[Entries provided — start]

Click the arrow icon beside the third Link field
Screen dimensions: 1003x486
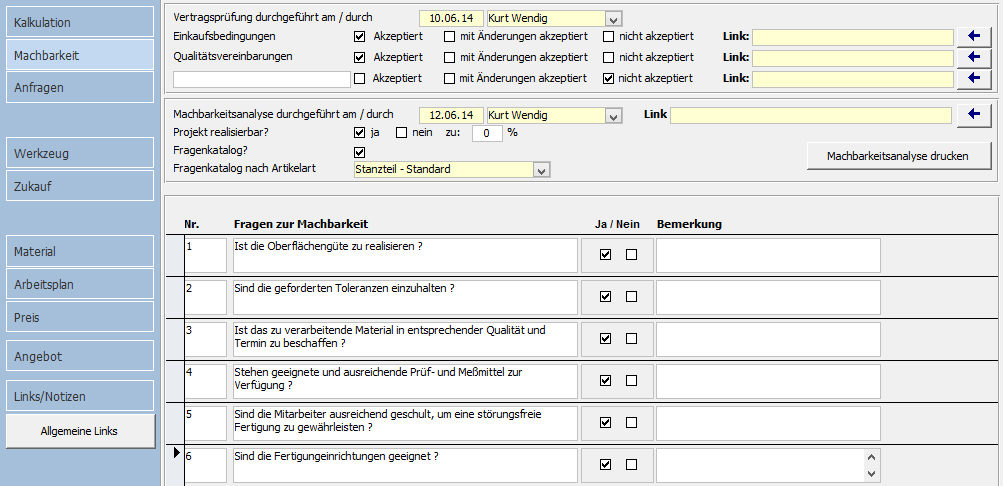click(972, 78)
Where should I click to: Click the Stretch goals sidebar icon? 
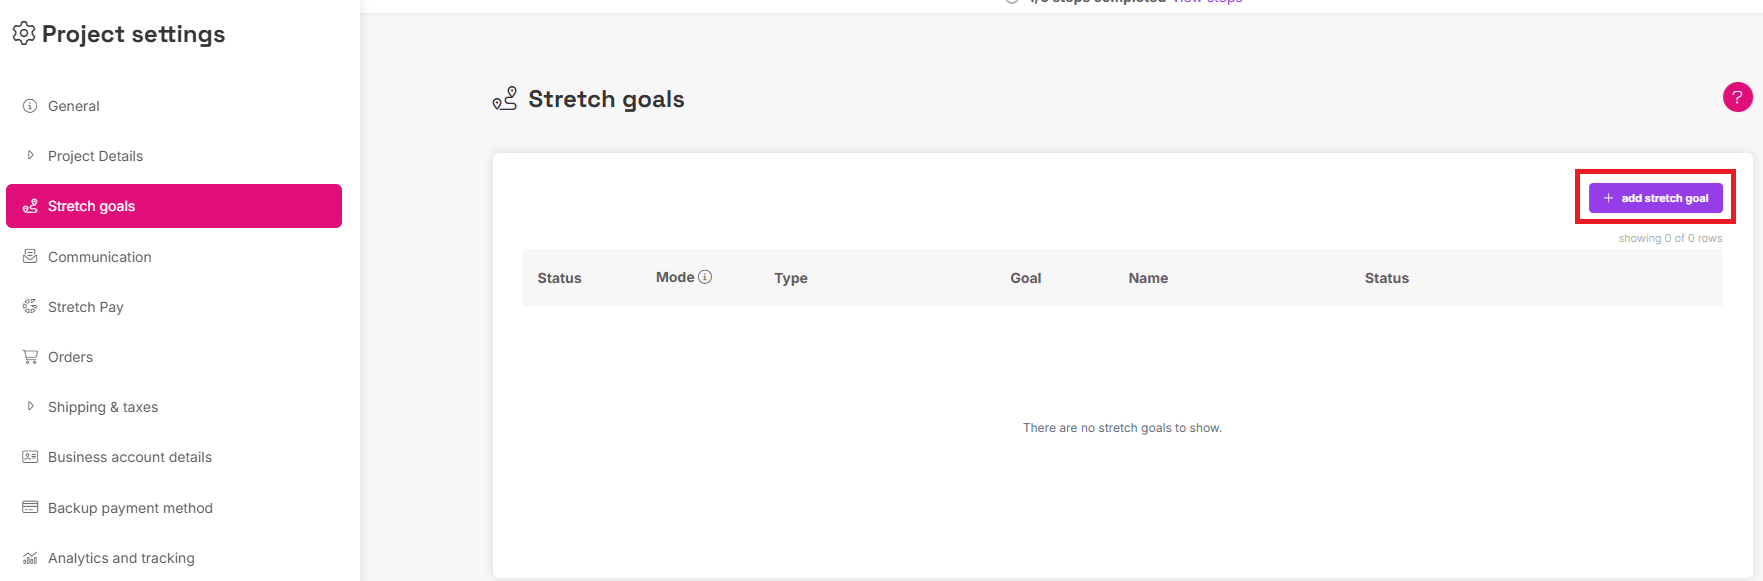tap(30, 206)
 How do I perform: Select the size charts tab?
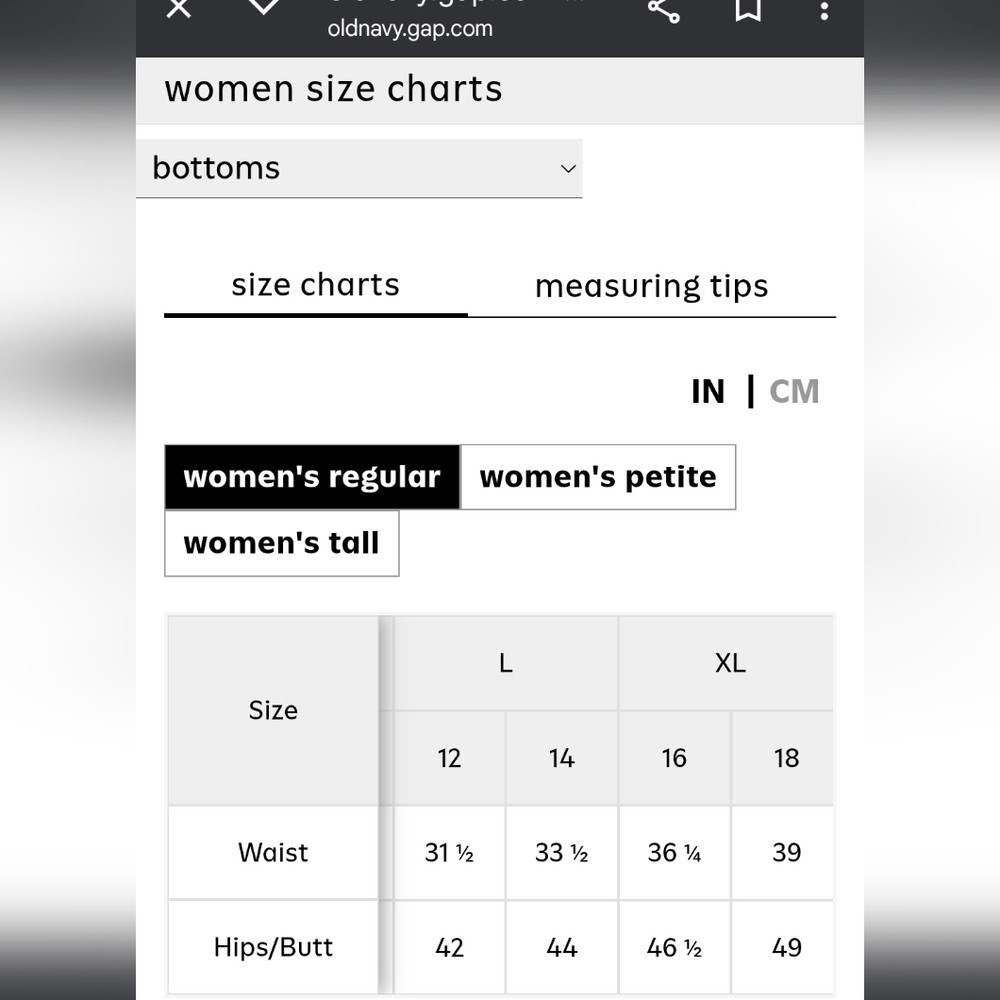[x=316, y=285]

[Entries provided — finish]

### Problem details
Once the pictures are set aside, write out the entries verbatim.

### Exercise result
Click the arrow icon beside the third Link field
Screen dimensions: 1003x486
click(972, 78)
Where should I click to: Click the Stretch goals sidebar icon? 
tap(30, 206)
 How do I perform: Select the size charts tab?
[x=316, y=285]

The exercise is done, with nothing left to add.